No Room for Errors
I’m a stickler for excellent grammar, correct spelling and proper punctuation when reading something even as mundane as a cereal box. And I’m amazed at how often I find errors on these boxes, and on other professionally written documents. I’ve seen advertisements, brochures, websites, business cards, flyers, and billboards – to name just a few – with errors that detract from their effectiveness. Items promoting a product, service or person should, by all rights, be error-free. And so should your resume.
In my last column, I suggested having someone read and edit your resume for phrasing, grammar, punctuation and spelling long before it is sent to prospective employers. Even if you have the best talents, the most outstanding education, the just-perfect work experience, and the right contacts, a badly edited resume speaks volumes about you – and perhaps about your future job performance. “But it was just a misspelled word!” you say.
Yes, and that’s one misspelled word too many.

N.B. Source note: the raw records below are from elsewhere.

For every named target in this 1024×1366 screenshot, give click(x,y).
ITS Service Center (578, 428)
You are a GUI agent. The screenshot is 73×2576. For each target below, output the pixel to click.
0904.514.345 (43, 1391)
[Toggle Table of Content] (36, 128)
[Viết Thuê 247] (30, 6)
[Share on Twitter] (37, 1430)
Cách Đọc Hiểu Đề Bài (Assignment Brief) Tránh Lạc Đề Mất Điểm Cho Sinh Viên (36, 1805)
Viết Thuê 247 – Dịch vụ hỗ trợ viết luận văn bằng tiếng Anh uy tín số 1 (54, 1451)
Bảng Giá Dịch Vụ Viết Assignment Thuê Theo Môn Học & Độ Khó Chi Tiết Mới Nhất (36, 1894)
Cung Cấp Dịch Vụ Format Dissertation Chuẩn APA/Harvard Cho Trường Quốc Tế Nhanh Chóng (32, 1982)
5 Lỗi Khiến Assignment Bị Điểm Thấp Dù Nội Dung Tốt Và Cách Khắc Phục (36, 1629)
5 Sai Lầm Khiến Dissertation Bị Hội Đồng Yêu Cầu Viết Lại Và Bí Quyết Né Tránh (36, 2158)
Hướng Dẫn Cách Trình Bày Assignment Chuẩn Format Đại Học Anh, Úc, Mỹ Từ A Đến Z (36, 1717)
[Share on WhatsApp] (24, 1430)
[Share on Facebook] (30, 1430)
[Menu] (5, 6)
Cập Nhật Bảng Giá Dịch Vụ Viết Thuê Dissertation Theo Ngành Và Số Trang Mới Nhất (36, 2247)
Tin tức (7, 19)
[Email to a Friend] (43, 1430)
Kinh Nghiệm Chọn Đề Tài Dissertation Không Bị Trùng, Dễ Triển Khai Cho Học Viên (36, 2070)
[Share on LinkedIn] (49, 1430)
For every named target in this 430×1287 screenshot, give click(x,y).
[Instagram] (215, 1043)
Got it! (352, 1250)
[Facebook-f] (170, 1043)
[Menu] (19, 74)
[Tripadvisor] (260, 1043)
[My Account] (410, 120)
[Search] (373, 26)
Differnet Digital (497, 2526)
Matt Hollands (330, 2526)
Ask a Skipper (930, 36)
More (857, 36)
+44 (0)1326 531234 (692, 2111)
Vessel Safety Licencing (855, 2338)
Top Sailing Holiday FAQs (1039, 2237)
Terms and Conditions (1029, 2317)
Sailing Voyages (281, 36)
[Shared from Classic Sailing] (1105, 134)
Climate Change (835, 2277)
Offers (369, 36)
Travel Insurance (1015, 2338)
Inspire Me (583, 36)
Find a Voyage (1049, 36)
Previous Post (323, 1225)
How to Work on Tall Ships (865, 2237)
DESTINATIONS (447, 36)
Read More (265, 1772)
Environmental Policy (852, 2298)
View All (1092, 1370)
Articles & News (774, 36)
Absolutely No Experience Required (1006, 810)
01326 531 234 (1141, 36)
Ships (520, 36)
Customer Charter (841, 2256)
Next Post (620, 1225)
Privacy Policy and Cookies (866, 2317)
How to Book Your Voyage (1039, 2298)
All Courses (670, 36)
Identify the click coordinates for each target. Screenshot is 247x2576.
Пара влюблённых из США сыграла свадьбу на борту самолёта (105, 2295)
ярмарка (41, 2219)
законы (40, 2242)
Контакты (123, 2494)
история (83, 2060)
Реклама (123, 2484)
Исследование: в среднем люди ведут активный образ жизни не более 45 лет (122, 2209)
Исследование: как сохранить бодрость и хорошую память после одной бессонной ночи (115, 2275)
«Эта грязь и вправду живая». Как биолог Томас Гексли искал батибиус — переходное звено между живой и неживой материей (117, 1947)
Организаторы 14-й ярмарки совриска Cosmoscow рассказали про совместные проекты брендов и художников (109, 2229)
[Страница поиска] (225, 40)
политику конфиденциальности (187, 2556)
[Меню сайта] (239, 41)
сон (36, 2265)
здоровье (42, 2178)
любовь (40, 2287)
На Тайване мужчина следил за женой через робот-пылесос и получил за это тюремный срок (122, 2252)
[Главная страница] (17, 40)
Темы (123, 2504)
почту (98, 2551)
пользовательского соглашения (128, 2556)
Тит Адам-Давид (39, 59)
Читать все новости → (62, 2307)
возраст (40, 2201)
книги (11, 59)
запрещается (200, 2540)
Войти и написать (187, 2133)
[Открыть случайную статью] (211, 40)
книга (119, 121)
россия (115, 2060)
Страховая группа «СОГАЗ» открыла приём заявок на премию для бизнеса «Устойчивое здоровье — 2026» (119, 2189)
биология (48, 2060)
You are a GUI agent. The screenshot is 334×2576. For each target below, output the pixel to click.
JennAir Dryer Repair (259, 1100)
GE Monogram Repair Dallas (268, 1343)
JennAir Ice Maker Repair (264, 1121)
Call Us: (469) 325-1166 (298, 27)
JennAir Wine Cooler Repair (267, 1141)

Even when you’re in a hurry to finish updating your old resume so you can send it in application for that super job you just heard about, stop and reread it. And read it again. And then have someone else read it as well. Choose folks with an eye for detail, and whose critique you’ll respect.
Your resume is your entrée into an interview. It’s your one chance to make a first impression, and to get your foot in the door. The interviewers – hiring manager, HR director, organizational head, other staff – will review your resume with a fine-toothed comb, looking not only for skill sets and experience, but also for detail orientation and accuracy. Most of us have seen more than a few resumes, and it’s not hard to separate the well-written, well-edited ones from those prepared with less care.
Putting aside my perfectionist tendencies, I know that mistakes can and will happen. Even the best editors miss things, and frankly, after sitting at a computer screen for hours, it’s easy to overlook something. Don’t beat yourself up, don’t despair, and don’t call/write/email/fax the prospective employer with your corrections. Say a prayer that he/she overlooks any errors. Correct the problems, and move on. And maybe find another good proofreader!